### PROBLEM DESCRIPTION
Answer these questions about the forum thread below:
(a) How many mongod instances does the setup use, and where do they run?
(b) After how many minutes does the stuck request raise an error if the network does not come back?
(c) Which timeout option does the reply suggest adding to the client?

### TEXT PASSAGE
[Start of section]
Query to mongodb stuck if the cluster primary lost network (using PyMongo)

I have a problem regarding mongo. Here is my setup:

  • 3 mongod with replica set on 3 different virtual machine
  • 1 mongo-configsvr on each of the 3 previous VM
  • 1 mongos on the client VM to route to the 3 mongod
  • A soft developed in Python (with PyMongo)

Now, my problem. I’m developing a software that request a lot mongo. The problem appeared when my primary mongod VM lost network. At this time, the request that was last sent was stuck.
By stuck I mean that the request wont work, but will not raise any “AutoReconnect” to let me do the request again so it can route to the new primary.
The request is totally stucked, it will raise an error after 15 minutes OR if the network goes up again on the previous primary.

I wrote a script to explain the problem:

#!/usr/bin/python
# -*- coding: utf-8 -*-

import sys
import threading
import time
from pymongo import MongoClient

def main():
    
    mongo_client = MongoClient()
    db = mongo_client.test
    collection = db['test']
    collection.drop()
    collection = db['test']
    print u'Connected; lets go !'
    while True:
        t0 = time.time()
        collection.insert({'time': time.time()})
        print u'Wait [%03.6f] | There is %s items in test collection' % ((time.time() - t0), collection.count())
        print u'---------------------------------------------------------------'
        time.sleep(1)

main()

As you can see in the code, I do one request per second. So I let the script run, and then I remove the ethernet cable on the primary. The script stuck at the insert, the print will not be printed until the ethernet cable is put back or after 15 minutes.

I can’t believe that no one ever had the problem as losing network is not really hard. But I did not found anything using google.

Hope you will have answers, thank you!

Hi @Thomas_Clemenceau and welcome in the MongoDB Community :muscle: !

I think you are missing a timeout option in your code. Can you try to add the server_selection_timeout in your client to see if it’s better?

Else, there are a few options that can help I guess in the client options.

A few other tings to consider:

  • Which version of MongoDB are you using?
[End of section]
### AVAILABLE DATA
[Start of section]
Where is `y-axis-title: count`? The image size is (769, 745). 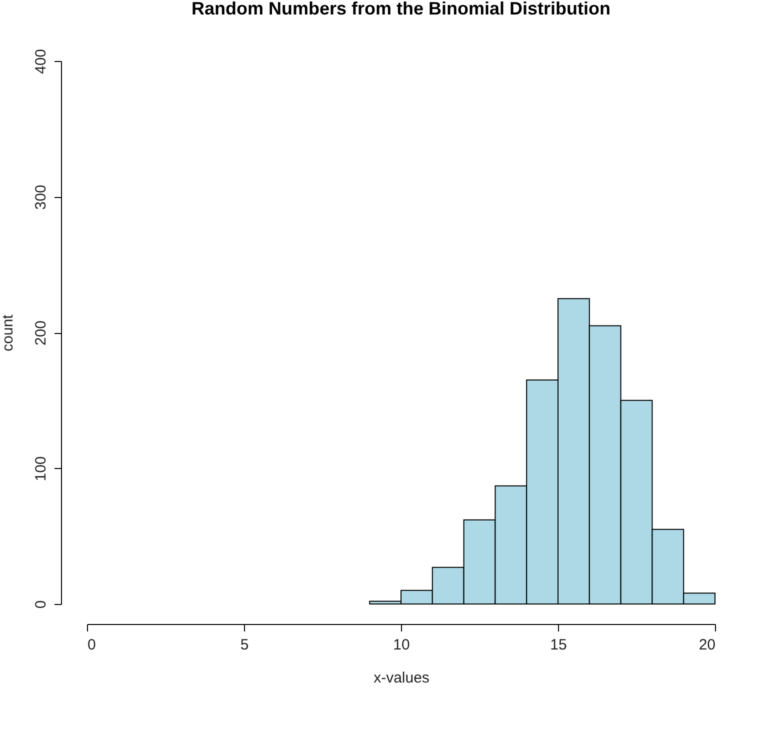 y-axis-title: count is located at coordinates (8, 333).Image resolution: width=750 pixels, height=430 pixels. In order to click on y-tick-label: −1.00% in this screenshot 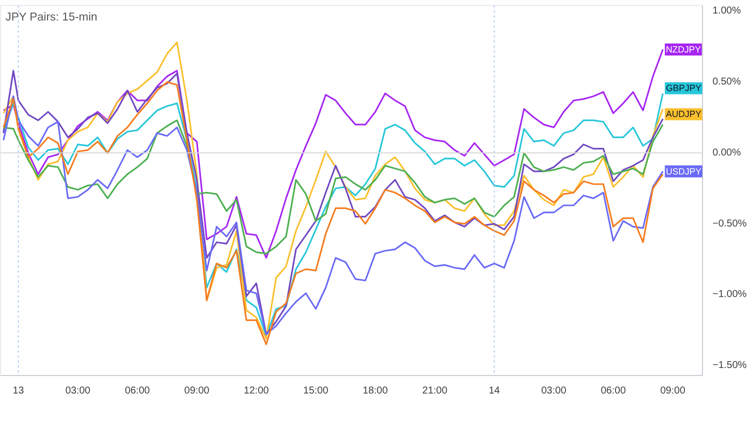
[End of section]
### THE COMPLETED TASK
(a) Three, in a replica set, on three different virtual machines.
(b) 15 minutes.
(c) server_selection_timeout.